Popular Support For Legalizing Cannabis
So far there seems to be significant support for legalizing cannabis in Italy. The bill has already been signed by 294 lawmakers representing both liberal and conservative parties. And key law enforcement leaders have also given the bill their support.
“Prohibitionist policies have failed in their impossible aim to eliminate the use of drugs and have not reduced the illegal market for cannabis,” said Italian Senator Della Vedova.
“Instead, organized crime has controlled the whole chain: production, processing, and sales. By legalizing cannabis, the State would cut off substantial income from organized crime and transfer the illegal profits to the State budget.”
According to a press release published by the Drug Policy Alliance, recent surveys have found widespread support for legalizing cannabis. Those surveys found that 83% of Italian citizens think current anti-cannabis laws are inefficient. Going even further, 60% think the government should come up with alternative laws and 70% think the country should implement a model of cannabis regulation similar to Colorado’s.

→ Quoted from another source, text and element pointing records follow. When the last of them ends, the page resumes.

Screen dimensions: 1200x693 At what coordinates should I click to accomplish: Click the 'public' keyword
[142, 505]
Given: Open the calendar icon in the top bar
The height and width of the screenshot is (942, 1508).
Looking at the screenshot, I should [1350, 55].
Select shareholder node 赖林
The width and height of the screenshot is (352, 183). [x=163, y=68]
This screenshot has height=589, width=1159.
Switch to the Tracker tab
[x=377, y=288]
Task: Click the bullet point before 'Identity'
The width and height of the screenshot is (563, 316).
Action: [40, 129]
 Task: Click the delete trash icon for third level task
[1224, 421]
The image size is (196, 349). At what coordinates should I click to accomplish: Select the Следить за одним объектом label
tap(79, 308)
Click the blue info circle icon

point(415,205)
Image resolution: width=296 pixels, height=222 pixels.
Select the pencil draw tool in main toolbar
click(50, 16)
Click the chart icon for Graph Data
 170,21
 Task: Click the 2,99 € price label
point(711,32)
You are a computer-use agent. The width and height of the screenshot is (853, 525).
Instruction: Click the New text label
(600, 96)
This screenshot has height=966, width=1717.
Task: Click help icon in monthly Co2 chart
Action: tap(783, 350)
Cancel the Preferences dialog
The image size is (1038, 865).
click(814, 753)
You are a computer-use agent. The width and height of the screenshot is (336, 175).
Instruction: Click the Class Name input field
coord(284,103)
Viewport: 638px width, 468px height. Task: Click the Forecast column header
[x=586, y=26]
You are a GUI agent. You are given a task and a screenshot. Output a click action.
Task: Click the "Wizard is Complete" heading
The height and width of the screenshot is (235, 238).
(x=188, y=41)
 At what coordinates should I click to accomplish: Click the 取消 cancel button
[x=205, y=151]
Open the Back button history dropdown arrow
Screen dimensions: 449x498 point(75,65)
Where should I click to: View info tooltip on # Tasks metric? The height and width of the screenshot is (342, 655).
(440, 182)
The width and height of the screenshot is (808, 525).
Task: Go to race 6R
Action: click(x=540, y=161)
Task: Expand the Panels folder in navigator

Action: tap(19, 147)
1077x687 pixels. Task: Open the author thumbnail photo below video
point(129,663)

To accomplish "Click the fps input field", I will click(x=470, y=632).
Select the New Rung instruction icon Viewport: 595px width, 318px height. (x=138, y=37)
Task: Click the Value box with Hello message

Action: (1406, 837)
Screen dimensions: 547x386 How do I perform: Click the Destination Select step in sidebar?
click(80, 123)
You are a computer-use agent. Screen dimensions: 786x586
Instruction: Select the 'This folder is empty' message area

A Shifting Political Scene
If Italy decides to move forward with the bill, it will become an unlikely leader in the global push to reform drug laws.
“Italy has rarely if ever provided leadership in Europe on drug policy reform,” said Drug Policy Alliance executive director Ethan Nadelmann. “Which is why this bill, if it becomes law, will be of great significance not just within Italy but regionally and even globally.”
The global cannabis scene could be in store for some big changes. There are currently 25 states in the U.S. that allow medical cannabis. And there are four states, along with Washington D.C., that allow for non-medical use.
Canada is hoping to take steps toward legalization next year. And Mexico, Chile, Germany, and a handful of other countries around the world are also taking steps that could change anti-marijuana laws.